Fast foward a year+ and several iterations later, we found ourselves with a functional codebase now ported to Angular 4. Angular 4 provided us some new and interesting challenges – namely that the ballgame, and its associated rules which we had build our system around had changed. While we had completely redesigned our extensibility approach, which is outside of the scope of this document, we were faced with the very real problem of the 3rd party developer flow, which had seemingly degraded from Angular 1.x to 4.x under our design.. While I can’t go too far into the details, a lot of the 3rd party work had to be done out of band – integration testing with the core platform required round trips to the build server under our design just to get a working environment to test your enhancements (which may have been broken due to an errant keystroke that had gone unnoticed before pushing for the build – so you had to do it all over again).
This approach ‘worked’, but was never quite favored – it felt hacky and was difficult to maintain multiple builds…
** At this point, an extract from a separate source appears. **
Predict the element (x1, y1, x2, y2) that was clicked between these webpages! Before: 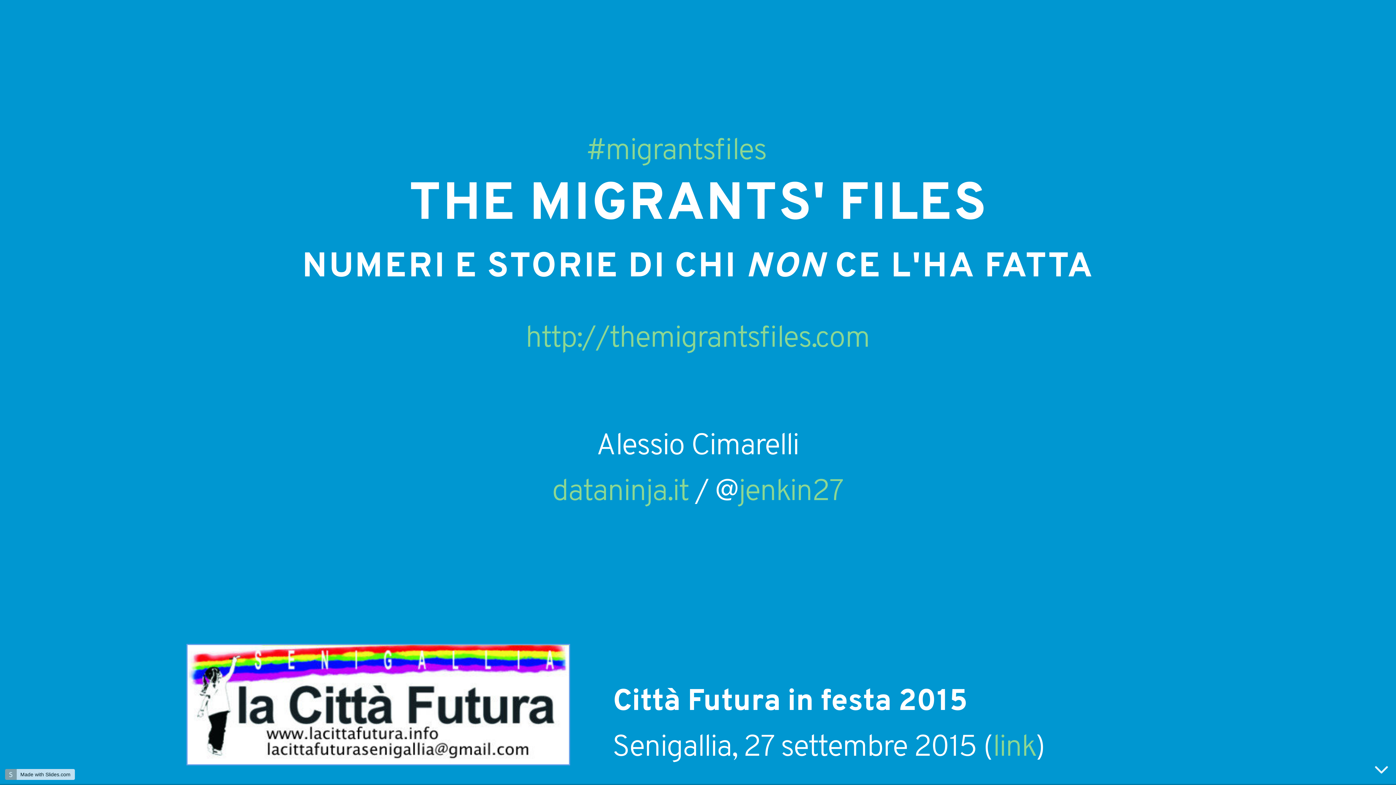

Needless to say, we had to find a better way.
A Better Way
Enter Angular 6 – with it’s fancy first class support of library generation. Not quite knowing what we were getting into, a port of our 4.x to 6.x was undertaken – and went surprisingly well. From here we worked to break out all of our implementation which was intended to be ‘protected’ in to Angular Libraries (with the help of the Angular CLI and ng-packagr). Once our cleanup efforts were complete, we had a handful of Angular 6 feature libraries and what is essentially a shell application to tie them together.
While I am still struggling to grok the hows and whys that this works, it seemingly just does for now. In Angular 4 Land, we could never quite get our obfuscated/minified package to work for AOT Prod builds, though it worked perfectly fine for JIT builds; hence our need for 2 pacakges. But I am happy to report that the rules are apparently different in Angular 6 Land – as we are now able to create this ‘one package to rule them all’ in a relatively straight forward manner.
During some of the exploratory phase, I’d spoken on gitter with Alex Rickabaugh (@alxhub) about what we were trying to accomplish. While our interactions were small in regards to our Angular 4 efforts, I popped back in to update Alex on the success we’d found with Angular 6 – at which time he requested that I do a quick writeup in the case that it might assist others….
…so here we are…
Here be dragons…
As previously mentioned, the steps are currently pretty straight forward. For the following overview, let’s assume we arrived here from “ng g library awesomesauce”.
– “ng build awesomesauce –prod”
– Navigate to /dist/awesomesauce/
– Delete the esm5, esm2015, esm5, and fesm2015 folders.
– Navigate to /dist/bundles/ and delete the non *.min.* resources and the map associated with your minified bundle.
– Back in /dist/awesomesauce/, open up package.json and make the following edits:
– update ‘main’ to reference the *.min.js bundle in /bundles/
– Delete ‘module’, ‘es2015’, ‘esm5’, ‘esm2015’, ‘fesm5’ and ‘fesm2015’ key/value pairs
– “ng pack”
Note: Again, here be dragons. I am not a web security expert. The process described here may or may not stand up to rigorous scrutiny. We’re in the process of vetting this and working to clear the security requirements imposed upon us – but so far this appears to be fitting the bill for us, so perhaps it will for you too.